Keep to one stretch of the data below, the lines from the one with "Given: Select the Console tab" up to and including the one with "Task: Open IPv6 Network Settings", and return that stretch exactly.
◆ ◆ ◆ ◆
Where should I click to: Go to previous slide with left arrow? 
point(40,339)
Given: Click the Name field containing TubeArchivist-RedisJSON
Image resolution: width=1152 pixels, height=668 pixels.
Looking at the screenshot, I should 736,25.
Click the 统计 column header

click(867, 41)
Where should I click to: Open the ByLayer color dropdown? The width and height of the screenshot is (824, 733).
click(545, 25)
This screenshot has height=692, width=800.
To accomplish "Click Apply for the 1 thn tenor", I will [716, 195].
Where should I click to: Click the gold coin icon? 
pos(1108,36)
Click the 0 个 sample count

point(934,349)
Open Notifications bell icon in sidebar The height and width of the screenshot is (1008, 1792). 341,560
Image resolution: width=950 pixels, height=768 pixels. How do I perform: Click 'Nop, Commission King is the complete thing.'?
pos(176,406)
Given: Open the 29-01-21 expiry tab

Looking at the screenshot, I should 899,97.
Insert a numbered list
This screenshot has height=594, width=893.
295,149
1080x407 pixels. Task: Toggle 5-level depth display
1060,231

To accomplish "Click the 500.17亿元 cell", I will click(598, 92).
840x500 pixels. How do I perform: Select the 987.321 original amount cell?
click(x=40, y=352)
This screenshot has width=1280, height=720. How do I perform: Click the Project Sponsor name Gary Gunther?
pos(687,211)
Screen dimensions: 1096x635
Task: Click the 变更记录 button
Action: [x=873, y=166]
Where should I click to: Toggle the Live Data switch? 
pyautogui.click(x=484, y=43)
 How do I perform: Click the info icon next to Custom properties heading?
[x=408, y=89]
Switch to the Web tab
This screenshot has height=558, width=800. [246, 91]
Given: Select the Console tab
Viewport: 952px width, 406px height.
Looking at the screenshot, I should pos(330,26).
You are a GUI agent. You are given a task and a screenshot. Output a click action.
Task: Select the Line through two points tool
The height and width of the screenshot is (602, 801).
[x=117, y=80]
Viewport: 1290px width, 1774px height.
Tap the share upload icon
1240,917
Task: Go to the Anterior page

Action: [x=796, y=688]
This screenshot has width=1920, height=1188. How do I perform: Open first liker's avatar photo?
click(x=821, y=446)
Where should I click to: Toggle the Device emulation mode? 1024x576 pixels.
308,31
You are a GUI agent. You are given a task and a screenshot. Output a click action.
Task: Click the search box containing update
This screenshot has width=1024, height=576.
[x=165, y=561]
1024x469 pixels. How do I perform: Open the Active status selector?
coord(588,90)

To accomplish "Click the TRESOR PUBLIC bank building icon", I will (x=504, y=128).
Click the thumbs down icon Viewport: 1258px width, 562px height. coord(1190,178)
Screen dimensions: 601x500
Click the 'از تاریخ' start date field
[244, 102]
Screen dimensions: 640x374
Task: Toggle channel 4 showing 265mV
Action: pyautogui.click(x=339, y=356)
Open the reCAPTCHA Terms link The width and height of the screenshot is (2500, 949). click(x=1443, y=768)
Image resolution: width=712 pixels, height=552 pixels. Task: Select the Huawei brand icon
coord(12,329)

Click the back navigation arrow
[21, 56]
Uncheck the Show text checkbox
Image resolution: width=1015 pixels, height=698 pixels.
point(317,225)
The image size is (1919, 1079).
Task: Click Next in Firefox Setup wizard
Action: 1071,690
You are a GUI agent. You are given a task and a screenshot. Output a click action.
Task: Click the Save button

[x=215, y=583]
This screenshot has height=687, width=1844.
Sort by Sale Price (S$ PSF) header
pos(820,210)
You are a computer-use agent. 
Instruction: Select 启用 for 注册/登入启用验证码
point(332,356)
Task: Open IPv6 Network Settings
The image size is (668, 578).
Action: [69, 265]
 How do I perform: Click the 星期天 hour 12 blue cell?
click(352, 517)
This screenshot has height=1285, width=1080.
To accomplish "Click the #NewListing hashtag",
◆ ◆ ◆ ◆
» Answer to this problem:
Given: Select the Console tab
Viewport: 952px width, 406px height.
Looking at the screenshot, I should pos(330,26).
You are a GUI agent. You are given a task and a screenshot. Output a click action.
Task: Select the Line through two points tool
The height and width of the screenshot is (602, 801).
[x=117, y=80]
Viewport: 1290px width, 1774px height.
Tap the share upload icon
1240,917
Task: Go to the Anterior page

Action: [x=796, y=688]
This screenshot has width=1920, height=1188. How do I perform: Open first liker's avatar photo?
click(x=821, y=446)
Where should I click to: Toggle the Device emulation mode? 1024x576 pixels.
308,31
You are a GUI agent. You are given a task and a screenshot. Output a click action.
Task: Click the search box containing update
This screenshot has width=1024, height=576.
[x=165, y=561]
1024x469 pixels. How do I perform: Open the Active status selector?
coord(588,90)

To accomplish "Click the TRESOR PUBLIC bank building icon", I will (x=504, y=128).
Click the thumbs down icon Viewport: 1258px width, 562px height. coord(1190,178)
Screen dimensions: 601x500
Click the 'از تاریخ' start date field
[244, 102]
Screen dimensions: 640x374
Task: Toggle channel 4 showing 265mV
Action: pyautogui.click(x=339, y=356)
Open the reCAPTCHA Terms link The width and height of the screenshot is (2500, 949). click(x=1443, y=768)
Image resolution: width=712 pixels, height=552 pixels. Task: Select the Huawei brand icon
coord(12,329)

Click the back navigation arrow
[21, 56]
Uncheck the Show text checkbox
Image resolution: width=1015 pixels, height=698 pixels.
point(317,225)
The image size is (1919, 1079).
Task: Click Next in Firefox Setup wizard
Action: 1071,690
You are a GUI agent. You are given a task and a screenshot. Output a click action.
Task: Click the Save button

[x=215, y=583]
This screenshot has height=687, width=1844.
Sort by Sale Price (S$ PSF) header
pos(820,210)
You are a computer-use agent. 
Instruction: Select 启用 for 注册/登入启用验证码
point(332,356)
Task: Open IPv6 Network Settings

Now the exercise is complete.